A Functional Approach For Snowflake’s Role-Based Access Controls
Overview
Snowflake provides a set of pre-defined roles (such as SYSADMIN and ACCOUNTADMIN), but the use of these powerful roles should be restricted to appropriate personnel. Instead, Snowflake recommends that customers create a custom role hierarchy that reflects the data and user community's security requirements within each Snowflake account.
This blog post presents a methodology for developing just such a security model using Snowflake’s Role-Based Access Control (RBAC) scheme. It recommends an approach that distinguishes object access roles from user functional roles and then describes how to build a unified security model that combines both types of roles.
Background
Snowflake’s RBAC scheme defines who can access and perform operations on specific objects (tables, views, schemas, etc.) within an account. Roles are the entities to which privileges on securable database objects can be granted and revoked and are assigned to users to allow them to perform actions required for business functions in their organization. It looks something like this:
Key Concepts
The following concepts are key to understanding Snowflake’s RBAC scheme:
- Privileges are never granted directly to users — instead, roles are granted to users, and the privileges granted to these roles determine a user’s level of access to database objects.
- A user can be granted multiple roles and may choose which role is active in a Snowflake session. A default role can also be defined for each user.
- Roles can also be granted to other roles, creating a hierarchy of roles. The privileges associated with a role are inherited by any roles above that role in the hierarchy.

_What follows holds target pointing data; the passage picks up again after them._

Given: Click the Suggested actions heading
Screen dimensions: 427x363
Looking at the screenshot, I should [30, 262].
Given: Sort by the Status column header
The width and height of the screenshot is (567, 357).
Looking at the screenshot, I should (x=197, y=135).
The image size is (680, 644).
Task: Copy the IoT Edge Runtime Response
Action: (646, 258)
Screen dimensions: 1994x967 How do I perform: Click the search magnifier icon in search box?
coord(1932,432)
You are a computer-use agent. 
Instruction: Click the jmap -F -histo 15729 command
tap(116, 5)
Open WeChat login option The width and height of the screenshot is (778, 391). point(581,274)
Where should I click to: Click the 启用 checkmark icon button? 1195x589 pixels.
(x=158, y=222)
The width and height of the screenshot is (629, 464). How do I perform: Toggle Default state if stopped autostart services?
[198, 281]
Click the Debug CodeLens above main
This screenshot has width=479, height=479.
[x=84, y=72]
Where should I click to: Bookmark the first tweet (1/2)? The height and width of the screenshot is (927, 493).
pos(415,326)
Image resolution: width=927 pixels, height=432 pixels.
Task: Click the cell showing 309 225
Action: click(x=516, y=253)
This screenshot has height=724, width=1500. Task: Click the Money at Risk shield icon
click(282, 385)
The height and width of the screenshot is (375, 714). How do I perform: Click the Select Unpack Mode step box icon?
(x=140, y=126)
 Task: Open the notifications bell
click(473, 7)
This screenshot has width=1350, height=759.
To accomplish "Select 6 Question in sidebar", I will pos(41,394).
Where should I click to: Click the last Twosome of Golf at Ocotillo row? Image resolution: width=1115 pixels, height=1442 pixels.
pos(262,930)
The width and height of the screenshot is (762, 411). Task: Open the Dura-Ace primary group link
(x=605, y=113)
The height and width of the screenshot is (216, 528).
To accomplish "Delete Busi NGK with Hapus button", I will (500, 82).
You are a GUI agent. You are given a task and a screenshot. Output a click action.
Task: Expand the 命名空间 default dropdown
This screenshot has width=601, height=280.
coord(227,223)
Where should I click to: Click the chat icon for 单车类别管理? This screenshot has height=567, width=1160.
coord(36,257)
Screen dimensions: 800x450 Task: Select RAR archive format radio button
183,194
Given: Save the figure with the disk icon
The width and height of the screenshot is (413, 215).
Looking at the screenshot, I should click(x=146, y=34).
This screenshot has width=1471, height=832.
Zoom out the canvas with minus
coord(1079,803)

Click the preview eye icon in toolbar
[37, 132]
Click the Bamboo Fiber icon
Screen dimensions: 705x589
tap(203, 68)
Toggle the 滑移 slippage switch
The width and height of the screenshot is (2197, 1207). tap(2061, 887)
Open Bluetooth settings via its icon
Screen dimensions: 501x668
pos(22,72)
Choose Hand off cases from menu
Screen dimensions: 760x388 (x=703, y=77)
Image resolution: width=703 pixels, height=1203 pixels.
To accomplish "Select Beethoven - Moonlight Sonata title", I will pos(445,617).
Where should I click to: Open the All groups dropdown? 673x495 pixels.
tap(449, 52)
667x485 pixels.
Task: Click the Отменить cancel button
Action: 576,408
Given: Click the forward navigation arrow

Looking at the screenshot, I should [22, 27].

- Every securable object in a Snowflake account is owned by a role, which is typically the role that was active when the object was created. When this role is granted to users, they effectively have shared control over the securable object. The owning role has all privileges on the object by default, including granting or revoking privileges on the object to other roles. Also, ownership can be transferred from one role to another.
Basic Access Role Model
At first glance, it would seem the best model is to define a set of Access Roles to which access privileges have been granted for specific Snowflake account objects. For example, some roles may be granted read-level access to certain tables/views in a given schema, while others might be granted read/write or even ownership access to those objects. A naming convention for such roles typically includes the applicable Snowflake object (such as a database or schema) along with a suffix that indicates the type of access (such as _R or _RW). This might result in access role names such as HR_FULL_DB_R and FIN_TXN_SCHEMA_RW, for example. Here’s what that might look like:
This type of model works fine for relatively small deployments. But with larger deployments, it becomes unwieldy to manage — especially when the level of granularity for each access role is defined at lower levels such as tables or views. Also, this type of model is difficult to implement when user-to-role assignments are managed by an external identity provider (IdP) such as Azure AD or Okta due to the role ownership and provisioning requirements for Snowflake’s SCIM integration to work.
Functional + Access Role Model
The problems just outlined with the Basic Access Role model can be solved with the introduction of Functional Roles. These are roles that map to business functions within the organization, such as those for HR Specialists or Financial Analysts or Managers. Naturally, such roles are typically assigned to users based on their job functions. Here’s how that might work for the example scenario presented earlier:
Conclusion
A large variety of Snowflake customers have successfully implemented the Functional+Access Role Model. Besides scaling much easier, it has the added benefit of simplifying external IdP integration. As noted on the right side of the diagram above, the external IdP can manage functional role assignments to users. Simultaneously, Snowflake manages the functional-to-access role hierarchy and access role privilege grants for database objects. In short, it’s considered a best practice for developing a custom role security model using Snowflake’s RBAC scheme.